╭─ DATA

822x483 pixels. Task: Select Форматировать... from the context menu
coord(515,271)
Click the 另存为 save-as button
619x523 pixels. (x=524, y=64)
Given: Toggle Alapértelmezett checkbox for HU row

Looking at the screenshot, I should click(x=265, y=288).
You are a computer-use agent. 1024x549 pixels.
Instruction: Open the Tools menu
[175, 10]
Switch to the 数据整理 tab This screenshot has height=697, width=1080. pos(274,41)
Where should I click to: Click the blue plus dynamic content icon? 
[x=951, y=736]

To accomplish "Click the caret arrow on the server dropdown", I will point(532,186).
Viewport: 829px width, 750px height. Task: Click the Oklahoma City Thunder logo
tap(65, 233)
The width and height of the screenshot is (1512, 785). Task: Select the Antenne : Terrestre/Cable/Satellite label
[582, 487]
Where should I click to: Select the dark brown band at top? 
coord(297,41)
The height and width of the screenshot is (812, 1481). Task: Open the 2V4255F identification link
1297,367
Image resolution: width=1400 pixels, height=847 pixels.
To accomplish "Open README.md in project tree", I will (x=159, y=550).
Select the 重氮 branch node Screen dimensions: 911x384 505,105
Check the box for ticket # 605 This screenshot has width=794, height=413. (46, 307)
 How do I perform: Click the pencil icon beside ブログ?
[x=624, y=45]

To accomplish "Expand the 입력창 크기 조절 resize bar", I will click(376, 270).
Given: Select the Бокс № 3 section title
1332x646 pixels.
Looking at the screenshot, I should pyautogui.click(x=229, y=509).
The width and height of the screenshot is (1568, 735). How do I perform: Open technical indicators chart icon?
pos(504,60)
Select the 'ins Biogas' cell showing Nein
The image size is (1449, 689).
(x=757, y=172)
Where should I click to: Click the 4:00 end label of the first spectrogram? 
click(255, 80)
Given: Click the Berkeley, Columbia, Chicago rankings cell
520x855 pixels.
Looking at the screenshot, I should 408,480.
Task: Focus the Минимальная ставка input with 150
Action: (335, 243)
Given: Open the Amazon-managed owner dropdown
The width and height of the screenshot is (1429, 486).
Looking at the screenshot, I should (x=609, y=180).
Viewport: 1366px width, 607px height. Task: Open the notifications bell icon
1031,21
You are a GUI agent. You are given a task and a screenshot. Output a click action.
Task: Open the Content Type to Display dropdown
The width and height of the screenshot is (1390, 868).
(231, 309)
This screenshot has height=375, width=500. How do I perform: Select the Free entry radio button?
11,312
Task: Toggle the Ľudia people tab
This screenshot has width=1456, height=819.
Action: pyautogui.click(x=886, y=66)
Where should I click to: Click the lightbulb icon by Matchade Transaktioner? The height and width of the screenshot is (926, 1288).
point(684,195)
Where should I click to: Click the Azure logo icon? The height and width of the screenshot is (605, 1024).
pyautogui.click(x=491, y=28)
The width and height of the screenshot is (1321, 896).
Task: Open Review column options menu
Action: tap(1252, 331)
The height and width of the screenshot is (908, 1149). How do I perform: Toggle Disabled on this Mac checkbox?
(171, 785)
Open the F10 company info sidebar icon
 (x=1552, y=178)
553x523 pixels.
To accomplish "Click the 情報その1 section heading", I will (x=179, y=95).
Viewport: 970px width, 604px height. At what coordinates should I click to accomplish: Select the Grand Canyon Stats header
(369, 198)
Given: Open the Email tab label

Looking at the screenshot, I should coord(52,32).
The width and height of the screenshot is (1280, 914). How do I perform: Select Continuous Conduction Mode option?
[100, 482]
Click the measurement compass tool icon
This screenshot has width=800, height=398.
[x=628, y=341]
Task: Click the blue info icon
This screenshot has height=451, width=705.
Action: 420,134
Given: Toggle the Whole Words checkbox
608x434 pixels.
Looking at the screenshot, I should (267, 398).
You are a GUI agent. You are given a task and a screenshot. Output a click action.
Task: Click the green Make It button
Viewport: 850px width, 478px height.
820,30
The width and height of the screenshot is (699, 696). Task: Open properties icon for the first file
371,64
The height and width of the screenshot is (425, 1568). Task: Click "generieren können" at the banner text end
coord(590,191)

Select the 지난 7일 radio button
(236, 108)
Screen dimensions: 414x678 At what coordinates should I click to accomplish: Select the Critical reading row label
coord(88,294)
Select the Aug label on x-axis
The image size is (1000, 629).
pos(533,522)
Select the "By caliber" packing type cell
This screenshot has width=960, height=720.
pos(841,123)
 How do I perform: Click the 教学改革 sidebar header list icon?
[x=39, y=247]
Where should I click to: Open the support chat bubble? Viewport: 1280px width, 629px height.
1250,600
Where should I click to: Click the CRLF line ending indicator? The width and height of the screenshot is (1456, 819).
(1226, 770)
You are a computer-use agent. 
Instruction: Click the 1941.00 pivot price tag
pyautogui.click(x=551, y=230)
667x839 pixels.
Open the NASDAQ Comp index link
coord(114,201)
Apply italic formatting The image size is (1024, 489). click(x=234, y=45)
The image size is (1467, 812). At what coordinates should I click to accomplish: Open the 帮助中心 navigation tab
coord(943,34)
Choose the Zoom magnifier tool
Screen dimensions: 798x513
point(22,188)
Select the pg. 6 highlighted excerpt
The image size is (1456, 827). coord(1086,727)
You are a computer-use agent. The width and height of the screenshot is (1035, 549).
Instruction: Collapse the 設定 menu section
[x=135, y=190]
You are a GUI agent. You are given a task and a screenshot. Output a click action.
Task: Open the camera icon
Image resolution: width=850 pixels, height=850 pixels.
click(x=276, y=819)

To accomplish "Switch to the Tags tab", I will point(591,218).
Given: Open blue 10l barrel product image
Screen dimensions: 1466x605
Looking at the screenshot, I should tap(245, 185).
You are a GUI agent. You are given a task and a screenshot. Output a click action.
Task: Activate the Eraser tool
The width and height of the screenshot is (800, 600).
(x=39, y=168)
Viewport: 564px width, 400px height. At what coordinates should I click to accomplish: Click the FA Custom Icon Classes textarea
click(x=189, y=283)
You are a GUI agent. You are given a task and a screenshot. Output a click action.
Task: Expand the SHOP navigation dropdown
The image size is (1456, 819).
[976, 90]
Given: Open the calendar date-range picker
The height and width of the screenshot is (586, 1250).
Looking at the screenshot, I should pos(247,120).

╰─

■ AIM
Count the lines in the entries above that contain the string "Expand", with case significant, and reply with only that number.

■ SOLUTION BELOW
2